We did not investigate a potential effect of alginate-MSC-coated CIs on the hearing threshold. It cannot be ruled out that such coating affects the hearing ability by inducing additional swelling, for example in general, alginate hydrogels are osmotically active and swell in, for example, low-pH environments or in hypotonic solutions (Bajpai and Sharma, 2004). The alginate hydrogel used in this study was produced using isoosmolaric reagents (storage solution and cross-linked solution). In a previous study, Ehrhart et al. (2013) demonstrated the stable volume (low swelling behavior) of such UHV-alginate hydrogels in isoosmolaric media over time. However, for reasons of patient safety, the swelling behavior in perilymph has to be investigated in detail in future studies.

The injection of alginate-MSCs was visually monitored and discontinued as soon as the surgeon observed the phenol-red-colored alginate (due to the matrix formed with the MSC medium) exiting the cochlea. There was, however, one individual in which UHV-alginate was found in the middle ear cavity. By means of microscopic analysis, it was proven that the MSCs survived (as indicated by red fluorescence) in alginate for 28 days in vivo (Figure 12).

No information about the alginate-MSCs located in the scala tympani is generated by the present study, due to the fact that dehydration is a prerequisite for preparation of specimens for histological analysis of SGNs. This is not only the case for the method used in this study, but also for established procedures such as paraffin or plastic embedding (Scheper et al., 2017). Dehydration erases the alginate, so that the MSCs no longer remain in situ and cannot be visualized in the scala tympani. If electrodes had been explanted to evaluate the coating, it would not have been possible to compare fibrosis between CI-explanted ears and other ears where the electrode remained in situ; this is because it cannot be ruled out that, together with the electrode, fibrous tissue is additionally translocated or even extracted from the scala. Potential future studies could involve implanting additional animals, focusing only on investigation of alginate coating stability. Alternatively, the electrode array could be left in situ, and parts of the bony cochlear wall removed in order to investigate the electrode and its coating in situ, with subsequent dehydration for histological processing.

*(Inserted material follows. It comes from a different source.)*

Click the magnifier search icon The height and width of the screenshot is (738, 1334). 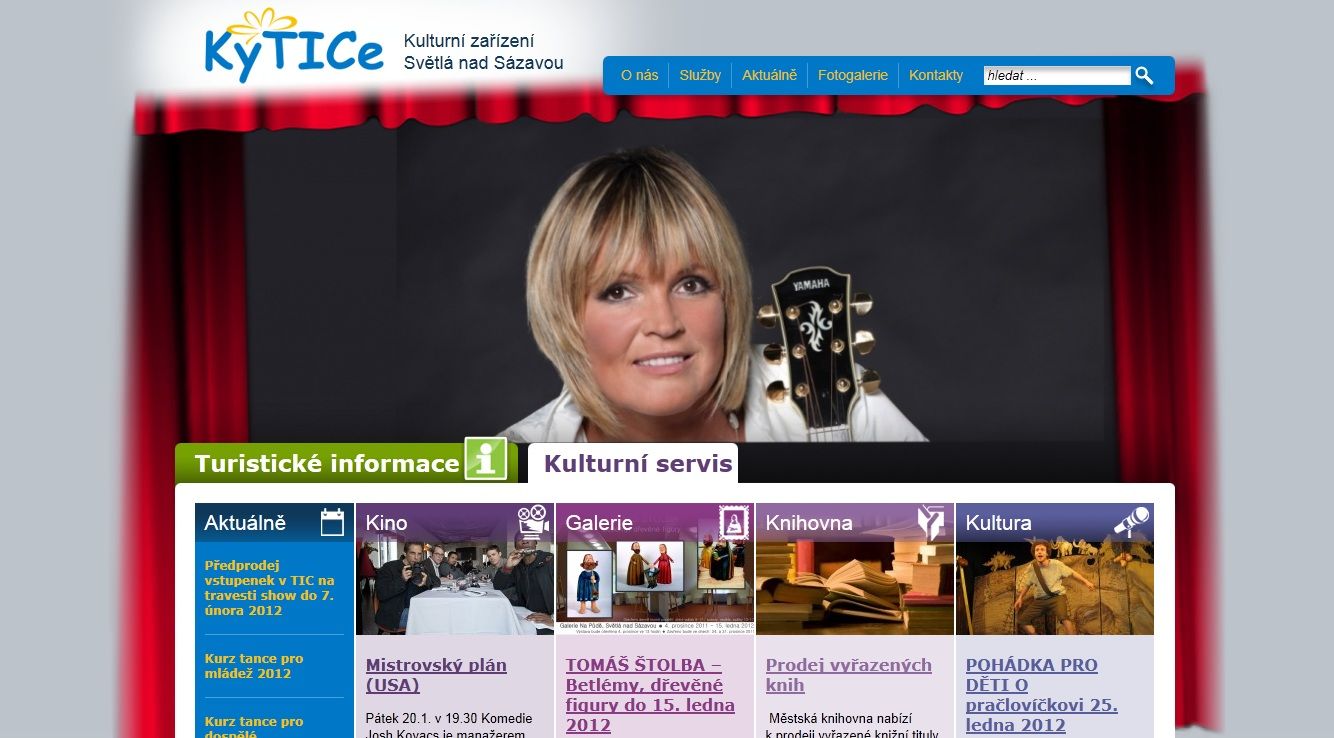tap(1144, 75)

The amount of fibrosis around the implanted arrays did not differ between the experimental groups, suggesting that the alginate – whether in the form of coating or an injection – does not increase the activation of the host immune system. It has previously been shown that the UHV-alginate is biocompatible (Schneider et al., 2005; Zimmermann et al., 2007), and here we show for the first time that this is also the case for application in the inner ear.

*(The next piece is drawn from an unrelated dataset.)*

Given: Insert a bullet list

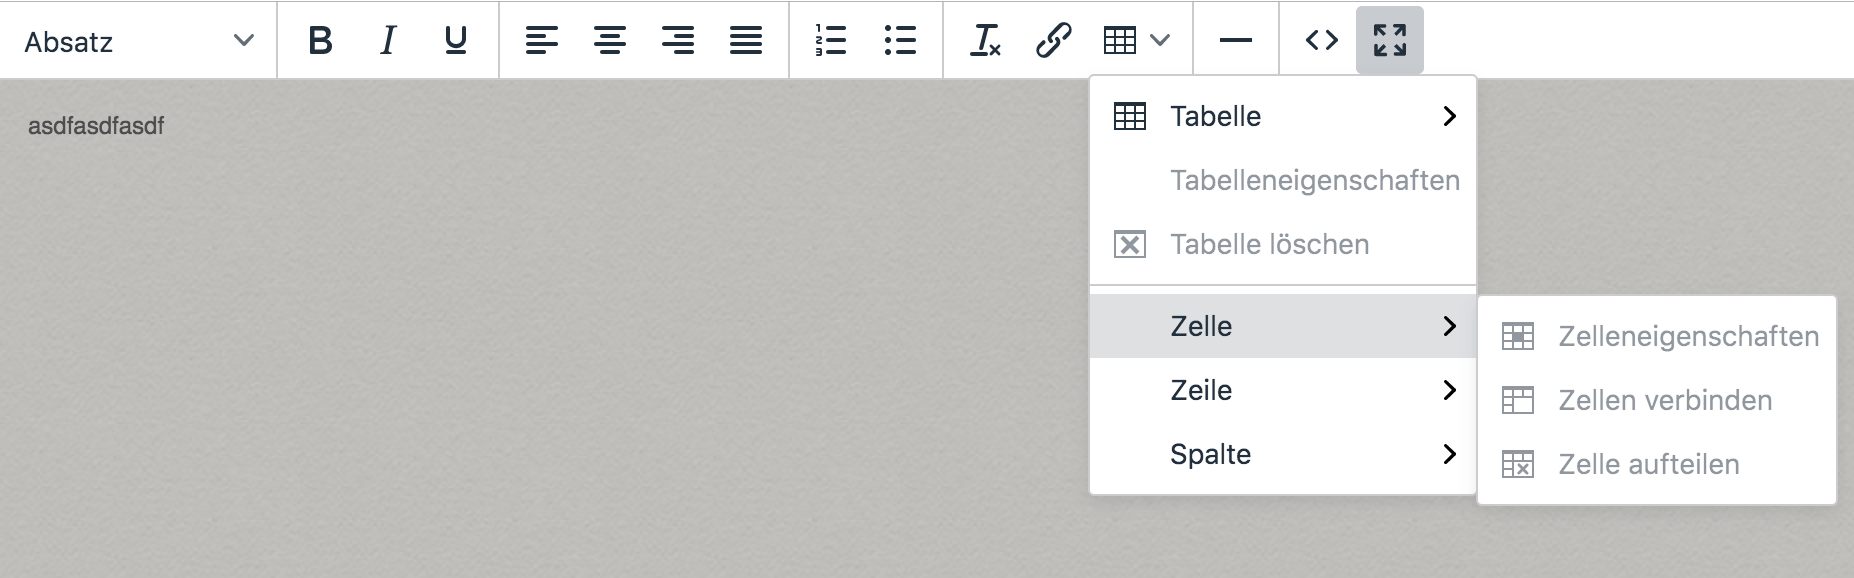Looking at the screenshot, I should 899,41.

Electrode impedance of uncoated contacts was increased in the MSC medium compared with PBS. These measurements were started in PBS, with three consecutive measurements performed; only afterwards were impedance levels measured in the MSC medium, again three times. Electrode impedance decreases after activation in an animal model (Wilk et al., 2016) and in humans (Hu et al., 2017). Therefore, the impedances were expected to be lower in the MSC medium than in PBS. Since the medium is protein-rich, these proteins may have attached to the contact surface and increased impedance levels. Since the coated electrodes in the MSC medium had the same impedance levels as uncoated electrodes in PBS, it can be speculated that, with this coating, protein attachment was prevented, so that it positively influenced electrode impedance. After implantation, all impedance levels of the coated electrodes were significantly higher; this finding was expected, since it is well known that electrode impedance rises after implantation (Paasche et al., 2006) compared with impedance measured ex vivo.

Electrode impedance levels were measured weekly in all implanted ears over the experimental period of 28 days (Supplementary Figure S1). Changes in impedance over time did not differ between groups, suggesting that where the coating or scala tympani fills with the alginate-MSC matrix, this may not have a negative effect on electrode impedance.